Many were shocked that the jury came to a unanimous decision so quickly after the jurors heard testimony from more than 70 witnesses in a grueling, 28-day trial.
“I am surprised,” said Joseph McCulloch Jr., a Columbia, South Carolina, lawyer and close friend of the Murdaughs. “I expected much more deliberation after six weeks of testimony and all that evidence. I thought it would end with a hung jury.”
Another Palmetto State attorney, who didn’t know the Mudaugh family personally, said he felt the jury rushed to a judgment.
“It was six weeks of testimony, hundreds of exhibits, many, many witnesses, conflicting testimony and the jury gave it two hours of deliberation at the end of the day when they were all exhausted,” Robert Reeves told The Post. “It’s hard to imagine that they could even have sifted through the exhibits in that amount of time.”
The stunning verdict comes after a six-week trial that painted two starkly different images of Murdaugh — one as a cold-blooded killer and the other as a fumbling, guilt-ridden drug addict who nevertheless loved his family and would not hurt them.
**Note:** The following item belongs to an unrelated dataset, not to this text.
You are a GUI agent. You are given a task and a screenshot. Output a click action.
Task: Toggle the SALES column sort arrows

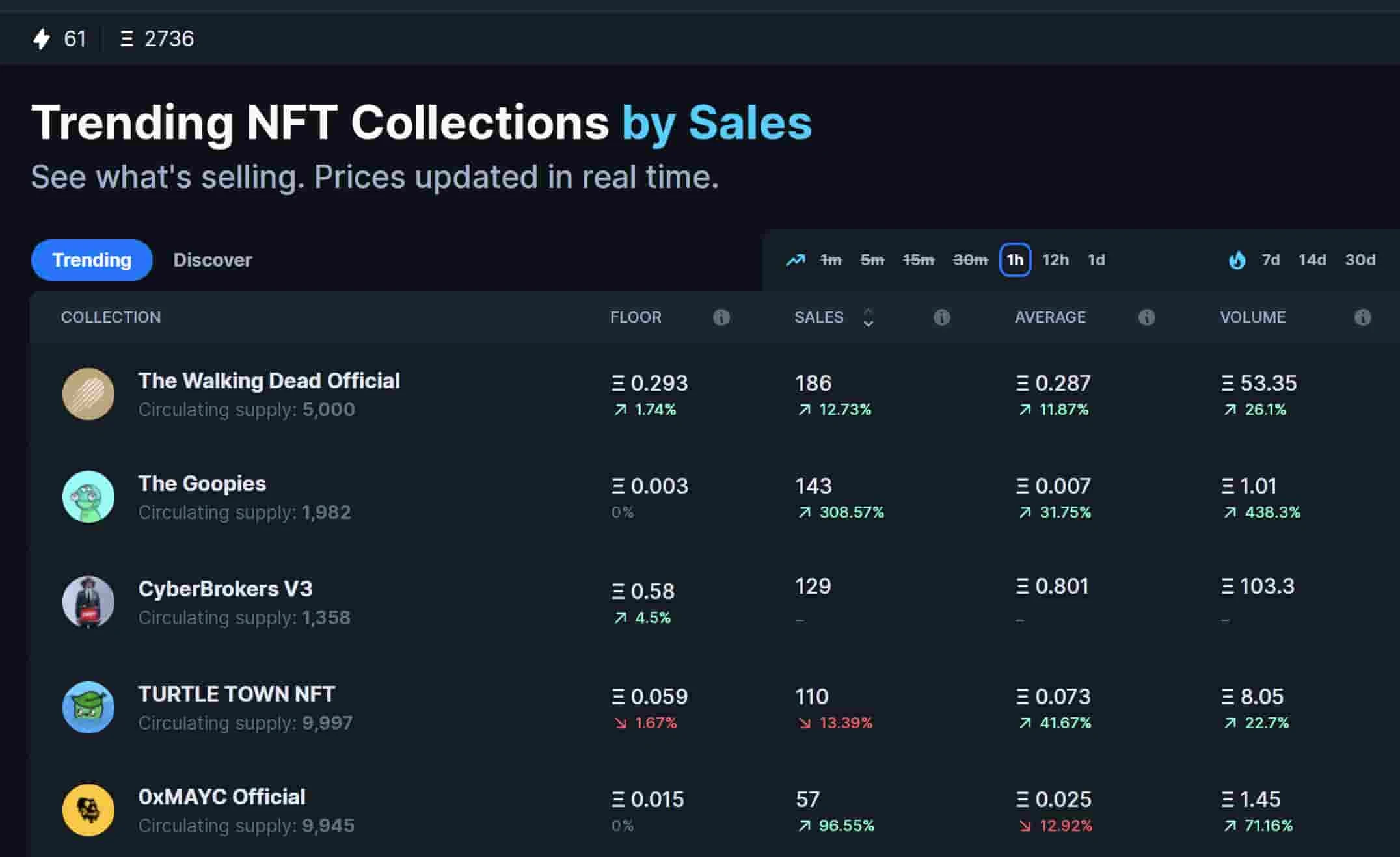(x=868, y=317)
The lurid saga, which garnered national attention, started on June 7, 2021, when Maggie Murdaugh, 52, and her son Paul, 22, were shot dead by the kennels at the family’s Islandton hunting lodge.
During their four weeks of testimony, prosecutors argued that Murdaugh, the scion of a storied legal dynasty, had killed them both to cover up his extensive financial misdeeds, which were on the verge of being discovered by his business partners after his drug addiction had spiraled out of control.
The devastating evidence presented by the state included unnerving bodycam footage of Murdaugh standing just feet away from his relatives’ bullet-riddled bodies.
Within moments of the police arriving at the estate, Murdaugh can be heard trying to blame the shooting on the threats Paul had been receiving following a drunken 2019 boat crash that killed his friend Mallory Beach — a claim he later repeated on the stand.
Based on an audio tape of an interview from three days after the murders, lead prosecutor Creighton Watters also told the jury that Murdaugh sobbed, “I did him so bad!” when shown images of his son’s mangled body.
Evidence suggests that Paul was shot twice with a shotgun, once at close enough range to completely detach his brain from his head, a forensic expert said.
A defense witness, Murdaugh’s former law partner, later testified that he found a piece of the troubled son’s skull “the size of a baseball” at the scene, which the jury then visited before the defense rested.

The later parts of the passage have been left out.